### DATA RECORDS

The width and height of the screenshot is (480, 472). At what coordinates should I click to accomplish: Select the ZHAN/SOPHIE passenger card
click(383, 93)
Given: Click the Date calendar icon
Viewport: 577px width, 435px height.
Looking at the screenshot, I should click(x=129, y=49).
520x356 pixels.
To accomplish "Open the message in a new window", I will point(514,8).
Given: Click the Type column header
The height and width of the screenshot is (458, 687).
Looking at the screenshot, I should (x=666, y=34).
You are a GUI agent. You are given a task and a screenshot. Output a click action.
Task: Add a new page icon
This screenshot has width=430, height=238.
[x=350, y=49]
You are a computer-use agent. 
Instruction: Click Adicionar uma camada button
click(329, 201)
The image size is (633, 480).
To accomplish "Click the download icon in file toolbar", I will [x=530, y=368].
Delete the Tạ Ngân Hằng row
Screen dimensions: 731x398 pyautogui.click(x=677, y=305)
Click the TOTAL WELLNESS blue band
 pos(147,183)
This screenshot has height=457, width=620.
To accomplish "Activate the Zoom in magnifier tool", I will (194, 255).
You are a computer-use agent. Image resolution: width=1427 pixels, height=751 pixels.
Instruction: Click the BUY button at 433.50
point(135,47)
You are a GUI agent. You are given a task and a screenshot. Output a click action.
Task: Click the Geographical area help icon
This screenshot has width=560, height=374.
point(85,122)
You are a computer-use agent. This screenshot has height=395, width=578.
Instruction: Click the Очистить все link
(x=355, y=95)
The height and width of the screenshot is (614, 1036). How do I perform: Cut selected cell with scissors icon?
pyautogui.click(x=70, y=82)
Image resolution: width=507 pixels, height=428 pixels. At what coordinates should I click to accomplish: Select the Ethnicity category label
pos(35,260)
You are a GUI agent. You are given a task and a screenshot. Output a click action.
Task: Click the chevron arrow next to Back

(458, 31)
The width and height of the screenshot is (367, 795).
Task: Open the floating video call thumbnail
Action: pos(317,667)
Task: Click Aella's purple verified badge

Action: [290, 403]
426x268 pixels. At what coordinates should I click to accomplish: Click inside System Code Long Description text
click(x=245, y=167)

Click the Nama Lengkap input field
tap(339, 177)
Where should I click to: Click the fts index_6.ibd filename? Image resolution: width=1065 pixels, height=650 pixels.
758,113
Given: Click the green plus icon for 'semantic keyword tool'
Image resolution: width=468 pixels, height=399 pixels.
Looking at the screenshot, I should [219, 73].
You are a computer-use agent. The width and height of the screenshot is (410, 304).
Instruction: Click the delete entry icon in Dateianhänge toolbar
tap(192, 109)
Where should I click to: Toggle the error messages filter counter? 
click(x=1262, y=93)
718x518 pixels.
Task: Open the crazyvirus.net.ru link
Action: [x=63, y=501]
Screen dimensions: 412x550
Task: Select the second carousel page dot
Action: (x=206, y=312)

### EXERCISE REQUIREMENTS
An exact copy of every record above is needed. Write it out word for word.

### OUTPUT FOR THIS EXERCISE
The width and height of the screenshot is (480, 472). At what coordinates should I click to accomplish: Select the ZHAN/SOPHIE passenger card
click(383, 93)
Given: Click the Date calendar icon
Viewport: 577px width, 435px height.
Looking at the screenshot, I should click(x=129, y=49).
520x356 pixels.
To accomplish "Open the message in a new window", I will point(514,8).
Given: Click the Type column header
The height and width of the screenshot is (458, 687).
Looking at the screenshot, I should (x=666, y=34).
You are a GUI agent. You are given a task and a screenshot. Output a click action.
Task: Add a new page icon
This screenshot has width=430, height=238.
[x=350, y=49]
You are a computer-use agent. 
Instruction: Click Adicionar uma camada button
click(329, 201)
The image size is (633, 480).
To accomplish "Click the download icon in file toolbar", I will [x=530, y=368].
Delete the Tạ Ngân Hằng row
Screen dimensions: 731x398 pyautogui.click(x=677, y=305)
Click the TOTAL WELLNESS blue band
 pos(147,183)
This screenshot has height=457, width=620.
To accomplish "Activate the Zoom in magnifier tool", I will (194, 255).
You are a computer-use agent. Image resolution: width=1427 pixels, height=751 pixels.
Instruction: Click the BUY button at 433.50
point(135,47)
You are a GUI agent. You are given a task and a screenshot. Output a click action.
Task: Click the Geographical area help icon
This screenshot has width=560, height=374.
point(85,122)
You are a computer-use agent. This screenshot has height=395, width=578.
Instruction: Click the Очистить все link
(x=355, y=95)
The height and width of the screenshot is (614, 1036). How do I perform: Cut selected cell with scissors icon?
pyautogui.click(x=70, y=82)
Image resolution: width=507 pixels, height=428 pixels. At what coordinates should I click to accomplish: Select the Ethnicity category label
pos(35,260)
You are a GUI agent. You are given a task and a screenshot. Output a click action.
Task: Click the chevron arrow next to Back

(458, 31)
The width and height of the screenshot is (367, 795).
Task: Open the floating video call thumbnail
Action: pos(317,667)
Task: Click Aella's purple verified badge

Action: [290, 403]
426x268 pixels. At what coordinates should I click to accomplish: Click inside System Code Long Description text
click(x=245, y=167)

Click the Nama Lengkap input field
tap(339, 177)
Where should I click to: Click the fts index_6.ibd filename? Image resolution: width=1065 pixels, height=650 pixels.
758,113
Given: Click the green plus icon for 'semantic keyword tool'
Image resolution: width=468 pixels, height=399 pixels.
Looking at the screenshot, I should [219, 73].
You are a computer-use agent. The width and height of the screenshot is (410, 304).
Instruction: Click the delete entry icon in Dateianhänge toolbar
tap(192, 109)
Where should I click to: Toggle the error messages filter counter? 
click(x=1262, y=93)
718x518 pixels.
Task: Open the crazyvirus.net.ru link
Action: [x=63, y=501]
Screen dimensions: 412x550
Task: Select the second carousel page dot
Action: (x=206, y=312)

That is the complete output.